§ What is asked: Format the lines of the items below, from the line containing "Click the Tümünü Gizle button" up to and including the line containing "Action: [x=190, y=201]", as a JSON list of strings with one string per line and any blank lines omitted.

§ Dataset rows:
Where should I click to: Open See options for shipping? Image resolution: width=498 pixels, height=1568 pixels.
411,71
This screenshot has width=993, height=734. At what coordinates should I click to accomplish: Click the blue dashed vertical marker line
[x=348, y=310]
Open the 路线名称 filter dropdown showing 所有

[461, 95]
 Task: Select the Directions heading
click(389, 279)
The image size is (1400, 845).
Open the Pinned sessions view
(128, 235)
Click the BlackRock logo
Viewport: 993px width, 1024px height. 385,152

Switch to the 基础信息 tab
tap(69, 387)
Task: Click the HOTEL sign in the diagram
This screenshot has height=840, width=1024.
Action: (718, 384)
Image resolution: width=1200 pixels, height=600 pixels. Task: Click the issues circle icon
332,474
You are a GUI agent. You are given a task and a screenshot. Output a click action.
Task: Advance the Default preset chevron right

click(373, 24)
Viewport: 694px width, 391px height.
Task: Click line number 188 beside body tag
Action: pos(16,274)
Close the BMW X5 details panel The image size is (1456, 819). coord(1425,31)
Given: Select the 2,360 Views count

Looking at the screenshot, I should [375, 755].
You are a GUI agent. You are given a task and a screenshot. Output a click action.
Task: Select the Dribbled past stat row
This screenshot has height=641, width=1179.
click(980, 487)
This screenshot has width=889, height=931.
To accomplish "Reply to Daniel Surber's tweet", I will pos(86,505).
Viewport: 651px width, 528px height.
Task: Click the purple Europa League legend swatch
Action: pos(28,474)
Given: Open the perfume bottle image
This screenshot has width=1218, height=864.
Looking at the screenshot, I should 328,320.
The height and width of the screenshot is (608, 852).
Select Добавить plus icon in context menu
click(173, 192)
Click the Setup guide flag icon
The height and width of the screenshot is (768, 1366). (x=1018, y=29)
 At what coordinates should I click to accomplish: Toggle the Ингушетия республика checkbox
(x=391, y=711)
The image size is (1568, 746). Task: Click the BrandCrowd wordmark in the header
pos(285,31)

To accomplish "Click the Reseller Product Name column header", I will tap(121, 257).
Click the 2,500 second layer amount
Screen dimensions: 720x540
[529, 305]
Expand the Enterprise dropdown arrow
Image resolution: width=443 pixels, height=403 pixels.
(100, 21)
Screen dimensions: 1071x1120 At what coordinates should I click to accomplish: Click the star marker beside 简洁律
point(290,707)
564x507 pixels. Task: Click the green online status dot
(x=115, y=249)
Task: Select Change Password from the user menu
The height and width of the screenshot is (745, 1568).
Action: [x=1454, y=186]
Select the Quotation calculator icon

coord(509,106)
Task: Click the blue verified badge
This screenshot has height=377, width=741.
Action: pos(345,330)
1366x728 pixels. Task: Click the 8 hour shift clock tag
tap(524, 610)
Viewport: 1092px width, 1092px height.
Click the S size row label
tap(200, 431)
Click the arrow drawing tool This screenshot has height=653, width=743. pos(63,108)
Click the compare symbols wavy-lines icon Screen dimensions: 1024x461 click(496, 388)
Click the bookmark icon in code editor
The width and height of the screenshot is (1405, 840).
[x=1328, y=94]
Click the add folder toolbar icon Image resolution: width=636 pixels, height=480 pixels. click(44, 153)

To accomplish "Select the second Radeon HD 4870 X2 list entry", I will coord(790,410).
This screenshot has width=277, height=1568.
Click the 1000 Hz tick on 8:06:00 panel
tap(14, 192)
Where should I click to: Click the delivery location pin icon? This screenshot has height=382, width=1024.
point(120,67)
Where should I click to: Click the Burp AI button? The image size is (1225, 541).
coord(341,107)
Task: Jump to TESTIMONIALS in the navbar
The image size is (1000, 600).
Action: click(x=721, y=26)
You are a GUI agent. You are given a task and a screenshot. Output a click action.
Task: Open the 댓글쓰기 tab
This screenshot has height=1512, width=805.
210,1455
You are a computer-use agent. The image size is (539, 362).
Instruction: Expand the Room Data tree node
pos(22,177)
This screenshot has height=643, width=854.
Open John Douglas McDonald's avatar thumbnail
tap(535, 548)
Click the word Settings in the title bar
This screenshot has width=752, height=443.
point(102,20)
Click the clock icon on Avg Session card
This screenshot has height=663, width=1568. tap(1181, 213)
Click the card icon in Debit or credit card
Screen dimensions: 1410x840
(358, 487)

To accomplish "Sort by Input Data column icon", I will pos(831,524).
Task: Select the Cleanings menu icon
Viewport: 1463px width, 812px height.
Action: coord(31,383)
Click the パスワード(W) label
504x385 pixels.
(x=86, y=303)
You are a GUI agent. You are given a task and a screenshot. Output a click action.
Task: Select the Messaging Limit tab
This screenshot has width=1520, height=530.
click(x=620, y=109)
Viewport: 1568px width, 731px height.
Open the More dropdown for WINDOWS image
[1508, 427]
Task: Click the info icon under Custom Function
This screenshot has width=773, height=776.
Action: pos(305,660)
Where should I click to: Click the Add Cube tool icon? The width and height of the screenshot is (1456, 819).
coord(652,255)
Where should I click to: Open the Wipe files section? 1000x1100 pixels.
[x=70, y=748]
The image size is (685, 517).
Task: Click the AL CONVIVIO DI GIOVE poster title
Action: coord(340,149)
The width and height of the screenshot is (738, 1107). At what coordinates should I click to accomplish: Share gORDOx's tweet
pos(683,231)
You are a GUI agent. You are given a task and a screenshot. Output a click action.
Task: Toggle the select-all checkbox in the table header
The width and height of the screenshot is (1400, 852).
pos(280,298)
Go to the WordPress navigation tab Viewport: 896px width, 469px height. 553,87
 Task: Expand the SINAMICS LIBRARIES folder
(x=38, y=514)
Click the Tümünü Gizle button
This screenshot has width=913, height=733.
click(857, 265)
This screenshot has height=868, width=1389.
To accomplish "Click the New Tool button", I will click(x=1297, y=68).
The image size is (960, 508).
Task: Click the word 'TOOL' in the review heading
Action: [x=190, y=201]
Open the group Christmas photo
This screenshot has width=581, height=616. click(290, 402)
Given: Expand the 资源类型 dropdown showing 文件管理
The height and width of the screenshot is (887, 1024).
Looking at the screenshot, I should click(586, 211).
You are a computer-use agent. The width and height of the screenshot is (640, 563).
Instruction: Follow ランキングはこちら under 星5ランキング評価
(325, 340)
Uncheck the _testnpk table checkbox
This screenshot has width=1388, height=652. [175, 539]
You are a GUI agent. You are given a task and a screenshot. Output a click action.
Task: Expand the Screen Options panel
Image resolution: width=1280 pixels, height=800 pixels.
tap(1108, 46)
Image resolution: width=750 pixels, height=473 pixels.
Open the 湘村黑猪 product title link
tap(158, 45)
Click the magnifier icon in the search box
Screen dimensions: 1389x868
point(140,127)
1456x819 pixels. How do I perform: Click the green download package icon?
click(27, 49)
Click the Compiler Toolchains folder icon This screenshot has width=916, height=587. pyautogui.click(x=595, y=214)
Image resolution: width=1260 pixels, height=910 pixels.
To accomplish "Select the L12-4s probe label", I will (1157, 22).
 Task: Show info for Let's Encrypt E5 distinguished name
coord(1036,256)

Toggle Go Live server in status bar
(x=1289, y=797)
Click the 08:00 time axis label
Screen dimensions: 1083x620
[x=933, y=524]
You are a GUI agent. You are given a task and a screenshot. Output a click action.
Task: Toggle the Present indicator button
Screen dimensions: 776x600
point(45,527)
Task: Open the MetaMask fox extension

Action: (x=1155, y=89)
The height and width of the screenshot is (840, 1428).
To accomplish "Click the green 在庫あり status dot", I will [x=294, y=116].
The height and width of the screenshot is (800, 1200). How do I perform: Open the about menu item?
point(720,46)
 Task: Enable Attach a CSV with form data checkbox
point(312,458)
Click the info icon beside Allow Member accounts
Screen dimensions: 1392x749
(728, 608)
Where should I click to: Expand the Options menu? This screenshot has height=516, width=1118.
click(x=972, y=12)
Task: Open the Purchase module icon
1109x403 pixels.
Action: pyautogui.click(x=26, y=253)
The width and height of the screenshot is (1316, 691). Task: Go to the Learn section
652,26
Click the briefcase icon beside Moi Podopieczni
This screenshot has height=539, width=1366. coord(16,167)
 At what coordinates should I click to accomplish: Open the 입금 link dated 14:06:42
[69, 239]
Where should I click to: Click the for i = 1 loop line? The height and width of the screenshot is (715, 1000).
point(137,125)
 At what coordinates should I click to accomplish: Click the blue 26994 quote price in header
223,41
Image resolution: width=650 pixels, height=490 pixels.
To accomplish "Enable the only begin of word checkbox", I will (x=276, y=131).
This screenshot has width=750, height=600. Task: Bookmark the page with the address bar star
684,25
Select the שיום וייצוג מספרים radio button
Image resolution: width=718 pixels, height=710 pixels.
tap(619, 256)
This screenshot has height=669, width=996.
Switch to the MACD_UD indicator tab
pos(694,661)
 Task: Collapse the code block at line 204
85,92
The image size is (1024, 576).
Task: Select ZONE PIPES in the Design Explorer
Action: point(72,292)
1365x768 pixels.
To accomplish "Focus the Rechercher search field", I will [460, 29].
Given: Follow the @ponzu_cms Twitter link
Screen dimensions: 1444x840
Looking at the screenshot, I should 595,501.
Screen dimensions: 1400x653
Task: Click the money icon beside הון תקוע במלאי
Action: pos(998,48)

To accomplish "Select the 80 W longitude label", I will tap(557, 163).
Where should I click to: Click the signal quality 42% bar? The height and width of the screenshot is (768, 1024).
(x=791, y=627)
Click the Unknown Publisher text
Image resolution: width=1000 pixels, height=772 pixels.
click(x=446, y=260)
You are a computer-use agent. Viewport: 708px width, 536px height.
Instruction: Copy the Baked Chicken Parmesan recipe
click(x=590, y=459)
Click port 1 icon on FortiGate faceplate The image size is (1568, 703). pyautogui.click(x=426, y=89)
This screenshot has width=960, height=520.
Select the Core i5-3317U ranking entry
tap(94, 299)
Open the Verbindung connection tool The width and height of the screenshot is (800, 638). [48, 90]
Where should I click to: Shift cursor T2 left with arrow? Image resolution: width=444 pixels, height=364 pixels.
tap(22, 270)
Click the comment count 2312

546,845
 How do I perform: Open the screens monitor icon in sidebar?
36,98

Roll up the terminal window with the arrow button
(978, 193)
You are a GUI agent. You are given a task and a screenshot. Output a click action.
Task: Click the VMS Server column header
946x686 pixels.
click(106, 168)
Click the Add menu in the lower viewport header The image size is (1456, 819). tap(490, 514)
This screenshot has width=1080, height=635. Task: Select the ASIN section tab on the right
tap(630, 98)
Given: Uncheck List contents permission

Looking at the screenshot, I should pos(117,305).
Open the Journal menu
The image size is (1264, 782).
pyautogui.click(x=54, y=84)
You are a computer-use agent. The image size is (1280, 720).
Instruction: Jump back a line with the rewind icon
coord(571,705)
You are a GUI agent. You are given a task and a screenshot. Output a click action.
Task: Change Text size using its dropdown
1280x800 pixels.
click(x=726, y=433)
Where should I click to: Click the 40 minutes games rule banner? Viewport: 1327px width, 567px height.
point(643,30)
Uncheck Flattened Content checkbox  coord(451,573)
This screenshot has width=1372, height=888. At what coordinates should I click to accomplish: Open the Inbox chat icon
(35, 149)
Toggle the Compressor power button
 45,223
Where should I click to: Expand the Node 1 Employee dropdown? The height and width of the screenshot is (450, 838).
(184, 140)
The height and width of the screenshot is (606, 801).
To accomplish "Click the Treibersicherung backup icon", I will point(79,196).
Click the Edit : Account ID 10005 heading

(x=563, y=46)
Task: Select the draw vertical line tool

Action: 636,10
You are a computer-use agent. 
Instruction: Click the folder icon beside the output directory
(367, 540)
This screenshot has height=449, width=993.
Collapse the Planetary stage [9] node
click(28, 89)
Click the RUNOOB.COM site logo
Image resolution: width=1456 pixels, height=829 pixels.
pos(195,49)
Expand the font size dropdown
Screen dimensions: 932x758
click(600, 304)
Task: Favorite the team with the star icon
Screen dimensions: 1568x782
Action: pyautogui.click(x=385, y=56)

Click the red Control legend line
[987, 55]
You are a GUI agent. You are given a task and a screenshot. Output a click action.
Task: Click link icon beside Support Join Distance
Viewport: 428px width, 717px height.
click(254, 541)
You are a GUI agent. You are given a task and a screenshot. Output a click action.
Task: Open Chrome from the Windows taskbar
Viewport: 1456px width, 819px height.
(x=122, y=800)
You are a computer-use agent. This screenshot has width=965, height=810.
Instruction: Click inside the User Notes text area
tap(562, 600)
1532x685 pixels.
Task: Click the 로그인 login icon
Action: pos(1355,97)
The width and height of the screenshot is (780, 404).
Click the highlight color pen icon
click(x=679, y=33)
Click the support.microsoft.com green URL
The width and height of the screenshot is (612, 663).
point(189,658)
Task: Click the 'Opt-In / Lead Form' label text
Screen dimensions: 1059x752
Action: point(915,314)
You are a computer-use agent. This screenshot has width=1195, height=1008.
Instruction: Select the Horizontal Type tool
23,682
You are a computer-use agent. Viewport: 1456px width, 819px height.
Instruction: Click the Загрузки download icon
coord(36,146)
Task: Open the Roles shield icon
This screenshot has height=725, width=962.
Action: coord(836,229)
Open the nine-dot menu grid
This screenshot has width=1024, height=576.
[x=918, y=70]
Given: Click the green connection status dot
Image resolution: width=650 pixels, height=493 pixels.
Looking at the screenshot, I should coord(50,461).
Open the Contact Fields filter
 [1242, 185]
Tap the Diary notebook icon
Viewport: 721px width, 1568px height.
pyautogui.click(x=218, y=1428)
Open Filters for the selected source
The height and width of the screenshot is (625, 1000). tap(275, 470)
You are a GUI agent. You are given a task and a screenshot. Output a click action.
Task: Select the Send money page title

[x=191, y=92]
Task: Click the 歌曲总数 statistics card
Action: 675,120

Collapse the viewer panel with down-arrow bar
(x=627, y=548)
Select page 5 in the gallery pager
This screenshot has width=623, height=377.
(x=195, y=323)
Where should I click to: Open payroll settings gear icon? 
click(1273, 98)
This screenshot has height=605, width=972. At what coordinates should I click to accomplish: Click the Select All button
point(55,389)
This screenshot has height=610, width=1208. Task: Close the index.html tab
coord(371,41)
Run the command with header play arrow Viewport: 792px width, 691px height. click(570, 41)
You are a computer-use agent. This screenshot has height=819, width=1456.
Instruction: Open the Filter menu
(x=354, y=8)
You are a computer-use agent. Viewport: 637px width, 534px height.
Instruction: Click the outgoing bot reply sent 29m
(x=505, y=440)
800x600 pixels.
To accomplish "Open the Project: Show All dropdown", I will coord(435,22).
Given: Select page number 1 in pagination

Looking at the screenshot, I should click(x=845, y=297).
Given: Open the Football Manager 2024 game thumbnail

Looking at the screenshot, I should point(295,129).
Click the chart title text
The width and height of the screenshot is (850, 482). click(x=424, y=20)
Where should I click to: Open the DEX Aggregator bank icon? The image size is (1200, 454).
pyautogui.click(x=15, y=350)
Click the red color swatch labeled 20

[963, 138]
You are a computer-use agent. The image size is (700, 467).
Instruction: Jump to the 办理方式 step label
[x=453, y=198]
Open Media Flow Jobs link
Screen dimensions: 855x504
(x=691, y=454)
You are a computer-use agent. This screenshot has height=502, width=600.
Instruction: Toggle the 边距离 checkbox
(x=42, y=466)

§ Expected answer:
[
  "Click the Tümünü Gizle button",
  "This screenshot has width=913, height=733.",
  "click(857, 265)",
  "This screenshot has height=868, width=1389.",
  "To accomplish \"Click the New Tool button\", I will click(x=1297, y=68).",
  "The image size is (960, 508).",
  "Task: Click the word 'TOOL' in the review heading",
  "Action: [x=190, y=201]"
]